> [Extracted text]
╭──

According to an example embodiment of the present invention, the method may comprise receiving a request to upgrade and/or deploy software on at least one of the devices. In the example of edge computing, a user may connect to an edge interface and initiate the deployment of the software, particularly the application or application container, onto the edge. An orchestrator, particularly a dedicated edge orchestrator, may then receive the request according to the method.
Furthermore, according to an example embodiment of the present invention, the method may comprise initiating a connection to the at least one of the devices. The connection may be a data connection or the like, particularly using a network like a mobile communication network and/or internet. Additionally, the method may comprise initiating a process for determining at least one capability of the at least one connected device for executing the software, particularly via the connection. In the example of edge computing, this is particularly because the orchestrator is used to map the incoming application or application container on a most suitable node. The most suitable node may therefore be determined by the initiated process. Particularly, the software to be upgraded and/or deployed has Quality of Service (QOS) requirements that are considered by the process.
Also, according to an example embodiment of the present invention, the process may be initiated for being executed at least partially or fully by or on the at least one connected device. In other words, the process, e.g. at least one benchmark, is not carried out by the orchestrator directly but initiated to be carried out decentralized by the at least one device.
Then, according to an example embodiment of the present invention, the method may also comprise receiving a result of the initiated process, particularly via the connection. The received result may comprise at least one benchmark result and/or a quantification of the at least one capability.
The initiation of the process and receiving of the result allows carrying out a decision for the upgrade and/or deployment of the software based on the received result, particular in order to upgrade and/or deploy the software onto the most suitable device for the execution of the software according to the received result and/or only, if the device is capable of executing the upgraded software. The present invention may therefore provide a mechanism that automatically quantifies the capability like a computational capability of a device like a node in a system of devices with different capabilities and to map the software to be upgraded and/or deployed on the device providing the right computation capabilities.
The provided method according to the present invention may also allow for the software to specify more detailed requirements regarding the target platform using the request and to enable an orchestration algorithm for a more suitable deployment, especially when dealing with heterogeneous nodes that dynamically enter and leave the system.
The provided method of the present invention may also provide the use of benchmarks according to the initiated process which are compiled to an intermediate bytecode format like WebAssembly which can be executed on any device or node with a supporting runtime, irrespective of the architecture.
The deploying may also be referred to as mapping the software, particularly applications and/or application containers, on the devices in the form of nodes of a computational system. According to an example embodiment of the present invention, the devices may be configured as nodes, which may enter and exit the computing system dynamically. A centralized orchestrator may be used to carry out the steps of the method, particularly to deploys the software to different nodes. On the devices, a local coordinator may be used to communicate with the centralized orchestrator via the connection and to carry out the initiated process. For the initiating the process, the orchestrator may send a set of benchmarks to derive the result, particularly the capabilities of the device where the benchmarks are carried out.
The decision may comprise an upgrade and/or a deployment based on the result of the process, particularly the benchmarks.

╰──

> [Problems]
1. Update the records below by replacing "Locate" with "Find" and keeping everything else the same. Leave the pictures out of your answer.
2. Continue the patent description of benchmarking devices before deploying software to them, starting right after its final sentence.

> [Exercise material]
╭──

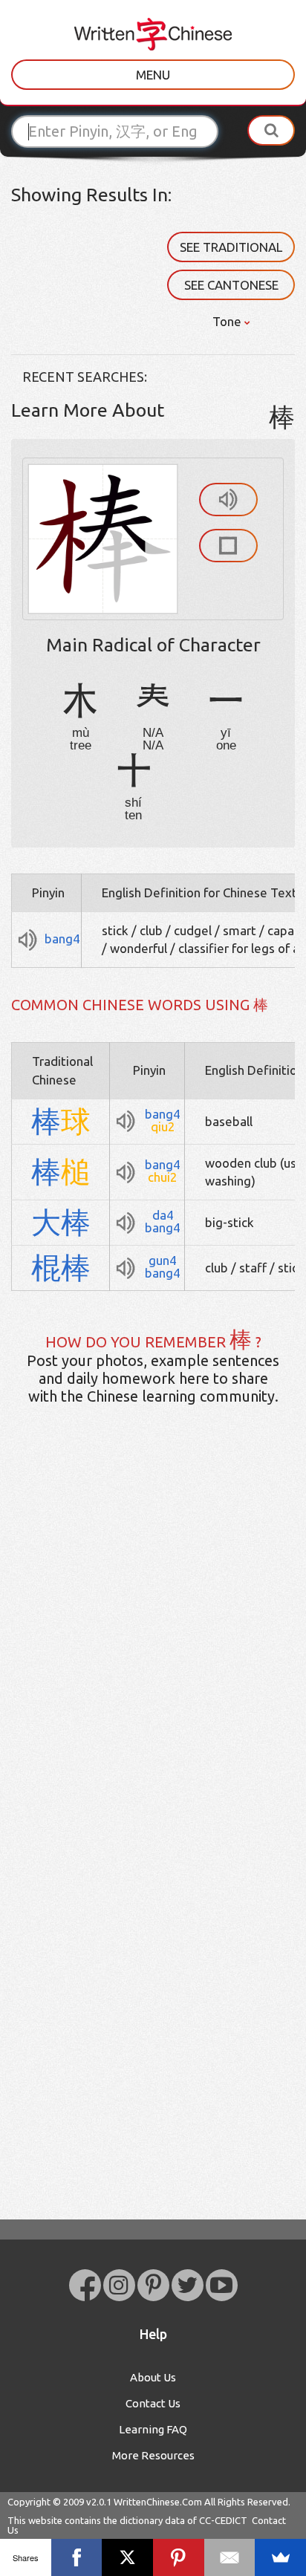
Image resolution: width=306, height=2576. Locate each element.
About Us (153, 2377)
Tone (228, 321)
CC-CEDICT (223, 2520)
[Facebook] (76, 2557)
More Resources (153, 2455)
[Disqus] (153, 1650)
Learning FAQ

╰──

> [Set of answers]
1.
Image resolution: width=306, height=2576. Find each element.
About Us (153, 2377)
Tone (228, 321)
CC-CEDICT (223, 2520)
[Facebook] (76, 2557)
More Resources (153, 2455)
[Disqus] (153, 1650)
Learning FAQ

2.
The deployment and/or upgrading of software on heterogenous devices with different computational capabilities can be complex, especially if they need to fulfil QOS requirements like timeliness (real-time applications). The devices and particularly nodes may vary in terms of computational power and/or architectural details (e.g., architecture, cache size and memory hierarchy and/or frequency and/or microarchitectural details like the pipeline depth) and/or other hardware and/or software features provided by the platform for resource control. Devices in such a system may range from powerful cloud and/or edge computation centres to smaller computation nodes with the performance of, e.g., a Raspberry Pi or even resource limited microcontrollers. Additionally specialized devices like GPU's, DSPs or FPUs may be provided. When dealing with such a diversity of devices, uninformed upgrades and/or deployment of software, particularly applications and/or application containers, can lead to either performance degradation or even incorrect application behaviour. In many cases, it is important for the orchestrator to select the right “algorithm quality” for a dedicated node considering the trade-offs between accuracy and computational efficiency, e.g., less accuracy with faster computation. In distributed setups, applications can interact which each other to realize a higher functionality. Ingress and egress network bandwidth to a list of other nodes in the system may be provided to realize reliable end-to-end latencies for a cause-effect chain including multiple functional components executed on different devices in the system, particularly distributed system. To efficiently utilize such a system and keep response times of an application within defined timing requirements this invention may provide a mechanism to automatically determine the capabilities, particularly computational and/or architectural and/or software capabilities, of devices in such a distributed system.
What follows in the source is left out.